Me puse a analizar la palabra “Conurbano”, que es, para mí, bastante novedosa. Quiero decir, hace relativamente poco entendí que yo nací, me crié y vivo en el “Conurbano”. Ese señalamiento es de quien piensa desde el centro, la ciudad, no desde la periferia. Yo siempre viví en “Banfield”, en “Lomas”, en “zona sur”. Jamás respondí “vivo en el Conurbano” a quien me preguntara: “¿dónde vivís?”. Me parece algo extrañísimo. He llegado a responder, cuando estaba en la Universidad, o en un boliche, en la “Capital”: “soy de Provincia”, pero nunca “del Conurbano”.
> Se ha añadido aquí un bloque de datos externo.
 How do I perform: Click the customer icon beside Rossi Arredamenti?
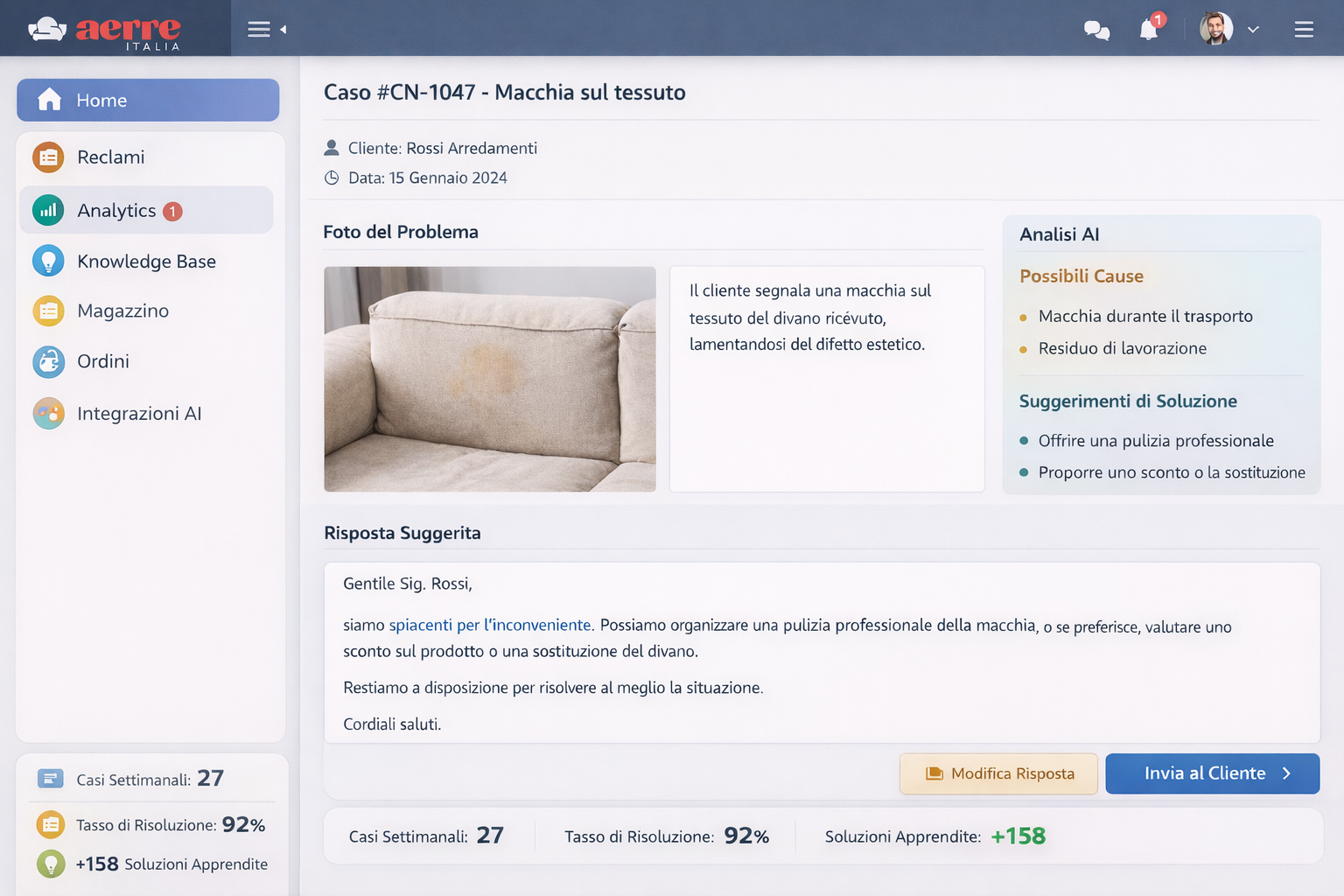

El último cuento del libro, titulado “Lobo”, tiene un barrio de la zona norte como escenario donde se mueven los personajes, un contexto espacial que tiene puntos en común con el mío, mi barrio de crianza; pero también diferencias. Quería anclar en la historia con cierta distancia, pero no demasiada; una medianía que me permitiese tomar elementos de mi propia experiencia: el colegio, las calles, las casas, los vínculos entre padres e hijos, y entre pares, en los años ‘90, fuera de la Capital Federal. Que son dos mundos distintos, separados por un puente sobre el Riachuelo, o por una autopista. Porque ese cuento, “Lobo”, es sobre esa época incierta, volátil, llena de curiosidad y de preguntas, que es la adolescencia; y yo siempre voy a identificar la infancia y la adolescencia con las calles de mi barrio, que son las únicas coordenadas que conocía. Además, este punto del mapa, al sur de la Capital Federal, tiene, para mí, un aura por siempre melancólica y ese, precisamente ese, es el tono que tiñe mi escritura. Y probablemente también mis fibras más íntimas, mi modo de ver el mundo. Porque, citando a la reciente Premio Nobel de Literatura, la poeta norteamericana Louise Glück: “Vemos el mundo una sola vez: en la infancia; el resto, es memoria”.